It's lit: Whitehorse to host fire-focused Operation Nanook-Tatigiit
Emergency crews to practice mock evacuation of Whitehorse neighbourhoods
With a busy wildfire season forecast for Yukon, government emergency officials will gather in Whitehorse and Teslin for this year's edition of Operation Nanook-Tatigiit, which begins Monday.
The exercise will include a scenario that simulates a major wildfire near the Whitehorse subdivisions of Cowley Creek and Mary Lake. The scenario will also include a mock evacuation, complete with a reception centre for evacuees and a mobile clinic set up at the Canada Games Centre June 5.
Mike Dine, chief of the Whitehorse Fire Department, said one of the exercises will help firefighters look out for wood piles or trees too close to homes, which put them at greater risk from what are called interface fires: wildfires that come into contact with urban areas.
"We will be sending crews out to do what we call structural triage," Dine told reporters at a media briefing on Thursday. "They decide how and which properties they can defend, because they won't be able to defend everything."

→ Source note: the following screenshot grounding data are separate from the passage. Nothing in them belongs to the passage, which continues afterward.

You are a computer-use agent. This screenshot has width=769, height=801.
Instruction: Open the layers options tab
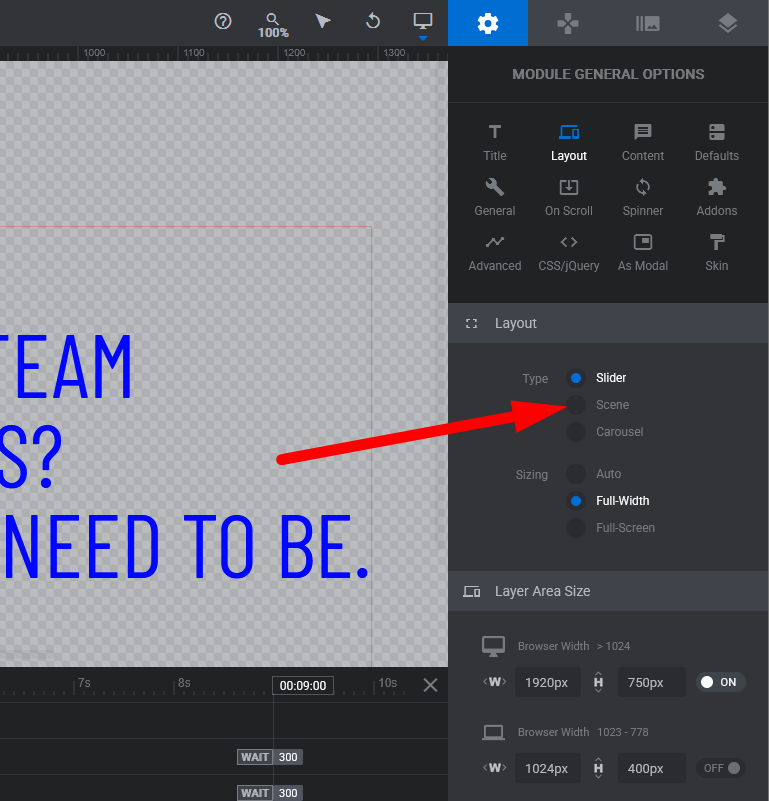pos(728,23)
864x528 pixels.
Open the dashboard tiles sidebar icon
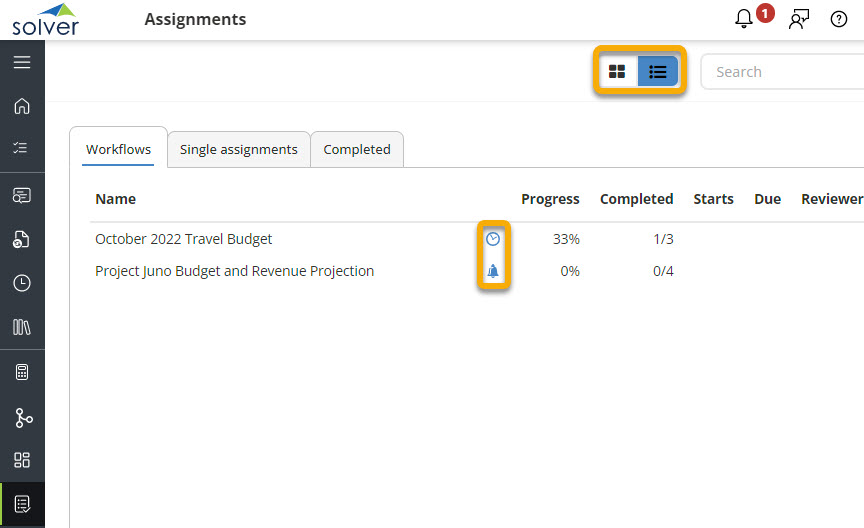click(22, 460)
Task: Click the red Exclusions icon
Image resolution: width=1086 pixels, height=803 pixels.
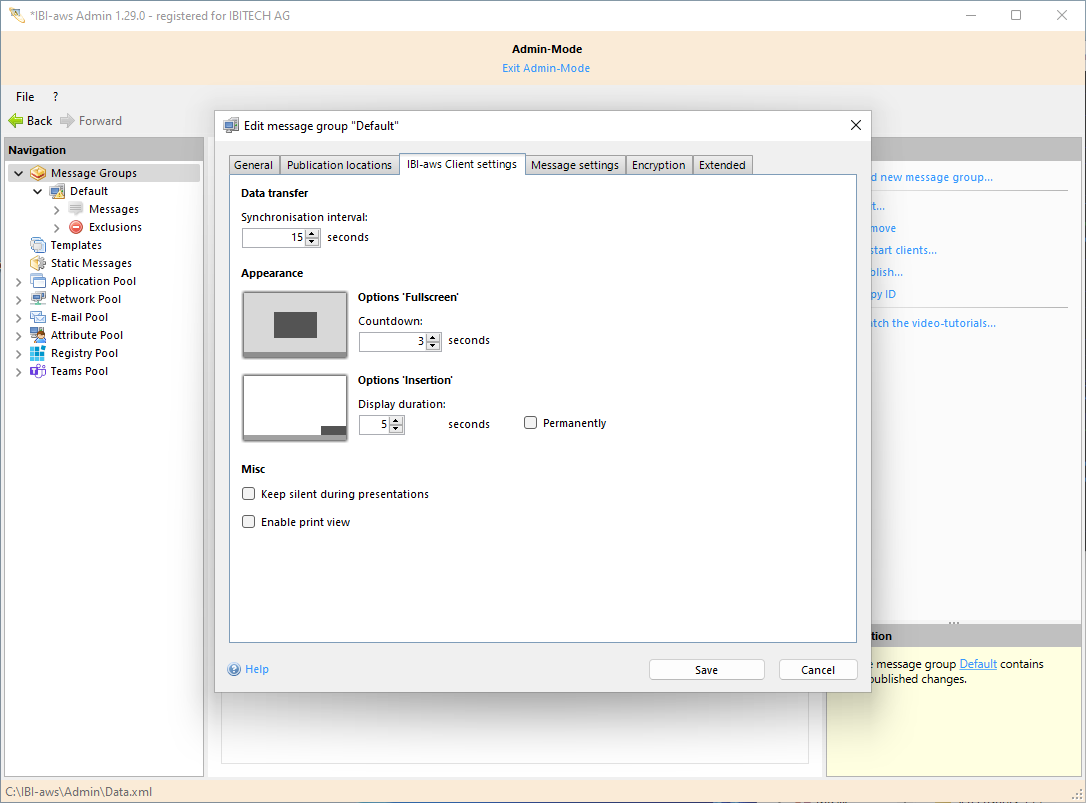Action: click(x=76, y=227)
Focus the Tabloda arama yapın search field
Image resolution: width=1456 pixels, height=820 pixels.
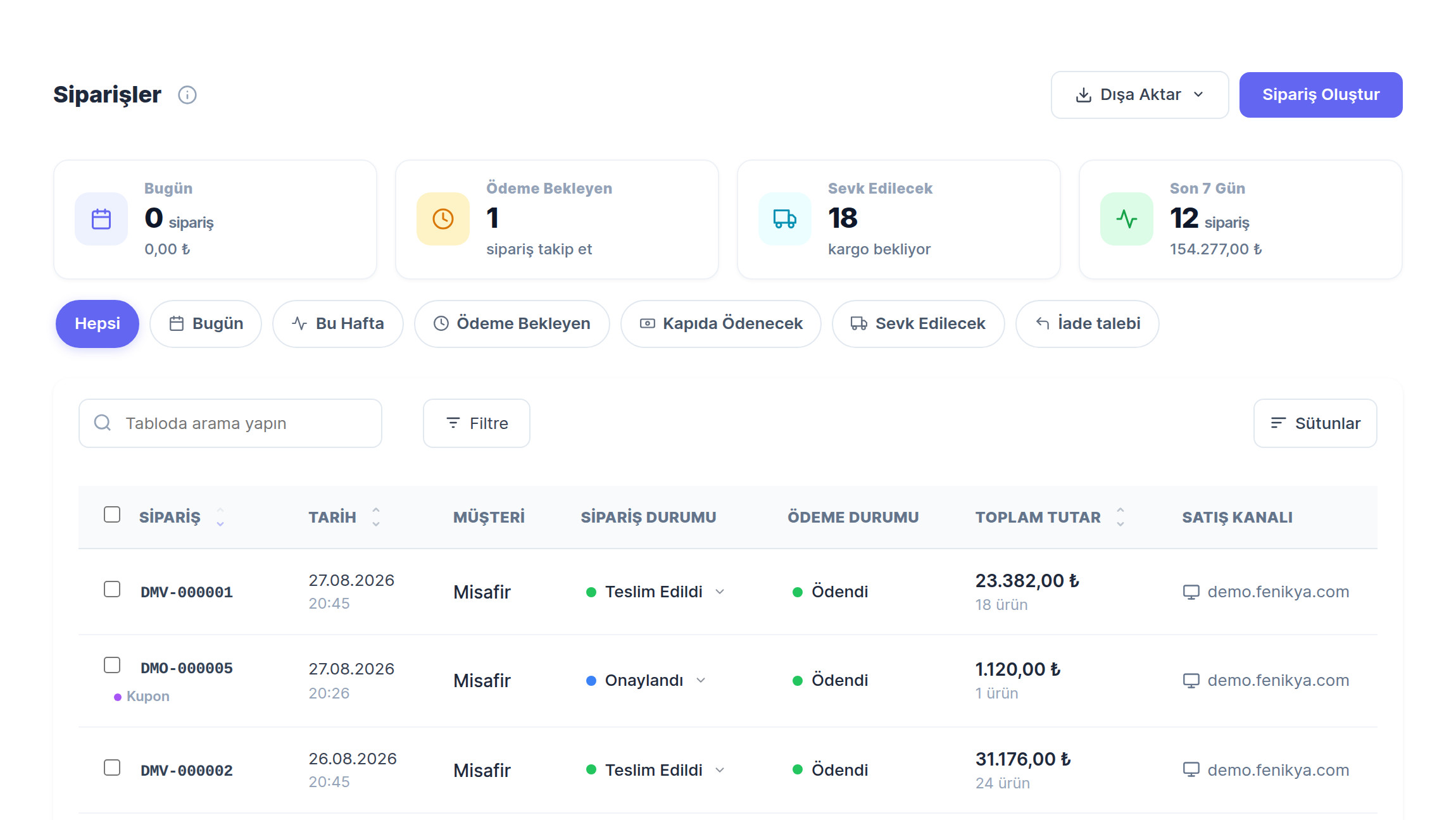pyautogui.click(x=230, y=423)
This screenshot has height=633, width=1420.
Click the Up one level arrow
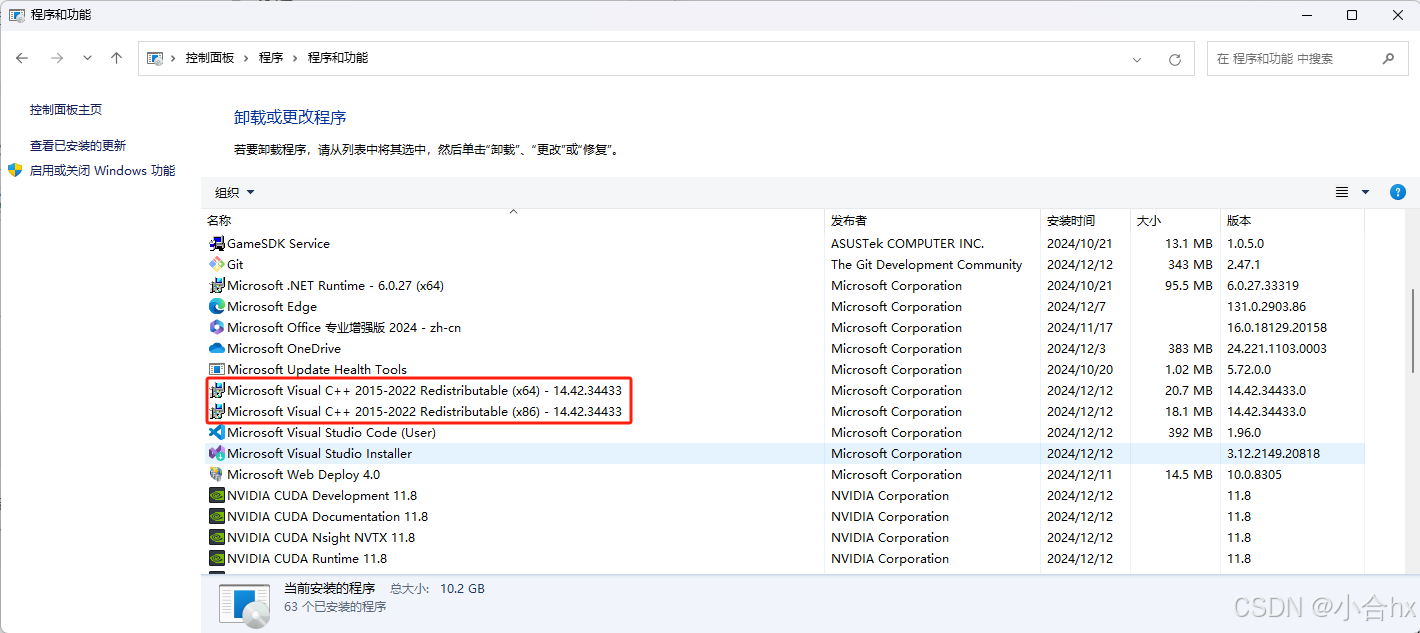click(116, 58)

Dine also said approximately 100 firefighters will be working on a controlled burn June 4 near the Cadet camp off the Alaska Highway south of downtown Whitehorse. Residents may notice smoke in the area, he said.
Whitehorse Mayor Dan Curtis lashed out at critics who, he said, complain that the city is not ready for a major wildfire of the kind that is currently threatening High Level, Alta.
"There's a lot of people would like you to believe that nothing has happened, we're not ready, we're not prepared. That's the farthest thing from the truth," Curtis said at Thursday's briefing.
"I don't think it's appropriate to say we're the tip of the torch and we're going to burn. We live in the middle of a forest."
Operation Nanook-Tatigiit typically takes place in August or September, but Community Services Minister John Streicker said the Yukon government asked to move it to late spring in order to give crews a chance to practice for the coming wildfire season.
"We asked them if they could move it forward for us [because] it would make it closer to real and engage more of our team," Streicker said.
The annual operation includes law enforcement and the Canadian Forces. Nearly 150 personnel will head north for this year's event.